**TAREA PROPUESTA A:** Según el fragmento seleccionado sobre la dirección de Gatti, ¿qué nombre dio Tarkovski a ese espacio inquietante y mágico?

Se nota a leguas que Gatti ama y siente muy dentro de sí esta partitura. Pero por desgracia esa pasión interna no acaba de exteriorizarse en el oído. Su remansada y contemplativa dirección (donde las notas parecen estiradas como chicle) es sin duda de altos vuelos (prefiere sugerir antes que mostrar), pero nunca llega a hechizar o embriagar, careciendo de agilidad, fluidez, trasfondo trascendental y de “ese no sé qué” que solo un puñado de sabios ha podido insuflar. Lectura lánguida de exhalación religiosa premeditadamente estancada (interminables silencios). El milanés dota de volumen y masa corpórea a los pasajes sinfónicos de alto voltaje, pero sin conseguir traspasar en su globalidad el altísimo portón hacia la otra dimensión sensorial. Ese espacio inquietante y mágico que Tarkovski llamó “la zona” (Stalker).

**EL LISTADO:**
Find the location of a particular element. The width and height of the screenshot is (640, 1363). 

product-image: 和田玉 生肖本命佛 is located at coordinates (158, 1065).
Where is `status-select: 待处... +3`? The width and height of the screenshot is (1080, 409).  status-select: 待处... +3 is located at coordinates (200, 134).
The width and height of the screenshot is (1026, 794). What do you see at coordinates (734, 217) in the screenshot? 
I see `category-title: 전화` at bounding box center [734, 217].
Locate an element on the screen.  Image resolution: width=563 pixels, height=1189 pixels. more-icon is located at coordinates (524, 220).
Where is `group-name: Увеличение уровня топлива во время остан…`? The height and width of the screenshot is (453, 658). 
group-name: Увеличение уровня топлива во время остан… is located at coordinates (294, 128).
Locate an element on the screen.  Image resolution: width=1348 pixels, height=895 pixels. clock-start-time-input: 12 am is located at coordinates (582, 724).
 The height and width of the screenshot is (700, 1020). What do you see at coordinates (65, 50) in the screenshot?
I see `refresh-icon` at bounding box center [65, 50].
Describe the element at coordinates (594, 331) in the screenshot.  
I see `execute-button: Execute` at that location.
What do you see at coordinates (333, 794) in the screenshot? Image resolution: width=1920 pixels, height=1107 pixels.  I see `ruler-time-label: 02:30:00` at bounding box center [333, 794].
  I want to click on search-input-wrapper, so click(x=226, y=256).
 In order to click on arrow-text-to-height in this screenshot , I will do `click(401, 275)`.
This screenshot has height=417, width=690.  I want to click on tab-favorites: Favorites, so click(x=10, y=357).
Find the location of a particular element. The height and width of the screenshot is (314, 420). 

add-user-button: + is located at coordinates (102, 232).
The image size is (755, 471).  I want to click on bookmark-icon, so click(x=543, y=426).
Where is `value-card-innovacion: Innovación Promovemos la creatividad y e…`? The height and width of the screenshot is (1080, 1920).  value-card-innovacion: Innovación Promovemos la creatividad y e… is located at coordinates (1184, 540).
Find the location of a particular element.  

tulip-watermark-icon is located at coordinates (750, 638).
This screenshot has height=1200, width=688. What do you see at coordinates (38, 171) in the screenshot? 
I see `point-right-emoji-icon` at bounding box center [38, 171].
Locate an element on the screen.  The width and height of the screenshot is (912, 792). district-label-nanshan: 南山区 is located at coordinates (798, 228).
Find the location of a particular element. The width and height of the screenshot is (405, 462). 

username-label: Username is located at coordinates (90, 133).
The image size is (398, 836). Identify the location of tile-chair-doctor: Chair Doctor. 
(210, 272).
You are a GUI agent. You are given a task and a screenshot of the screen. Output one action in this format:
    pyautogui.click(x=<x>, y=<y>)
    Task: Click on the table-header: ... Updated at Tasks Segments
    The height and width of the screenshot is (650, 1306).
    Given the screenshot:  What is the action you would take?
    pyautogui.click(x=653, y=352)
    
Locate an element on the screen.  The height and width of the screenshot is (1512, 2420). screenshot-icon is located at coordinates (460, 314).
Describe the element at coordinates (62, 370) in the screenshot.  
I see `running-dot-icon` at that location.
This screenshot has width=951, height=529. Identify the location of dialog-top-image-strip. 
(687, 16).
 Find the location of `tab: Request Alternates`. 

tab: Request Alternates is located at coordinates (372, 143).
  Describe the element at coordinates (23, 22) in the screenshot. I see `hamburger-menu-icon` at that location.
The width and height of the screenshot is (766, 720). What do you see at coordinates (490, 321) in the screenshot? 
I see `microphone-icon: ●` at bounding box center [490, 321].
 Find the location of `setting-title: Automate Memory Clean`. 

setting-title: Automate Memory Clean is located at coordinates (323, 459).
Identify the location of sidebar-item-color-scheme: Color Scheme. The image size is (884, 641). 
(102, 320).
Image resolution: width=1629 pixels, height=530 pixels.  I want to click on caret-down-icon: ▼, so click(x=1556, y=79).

**TAREA PROPUESTA B:** Selecciona del listado todas las líneas que contienen la palabra "center". Ten en cuenta que se distinguen mayúsculas y minúsculas.

**TU RESPUESTA A:** Tarkovski lo llamó "la zona" (Stalker).

**TU RESPUESTA B:**
I see `category-title: 전화` at bounding box center [734, 217].
I see `refresh-icon` at bounding box center [65, 50].
What do you see at coordinates (333, 794) in the screenshot? Image resolution: width=1920 pixels, height=1107 pixels.  I see `ruler-time-label: 02:30:00` at bounding box center [333, 794].
I see `point-right-emoji-icon` at bounding box center [38, 171].
I see `microphone-icon: ●` at bounding box center [490, 321].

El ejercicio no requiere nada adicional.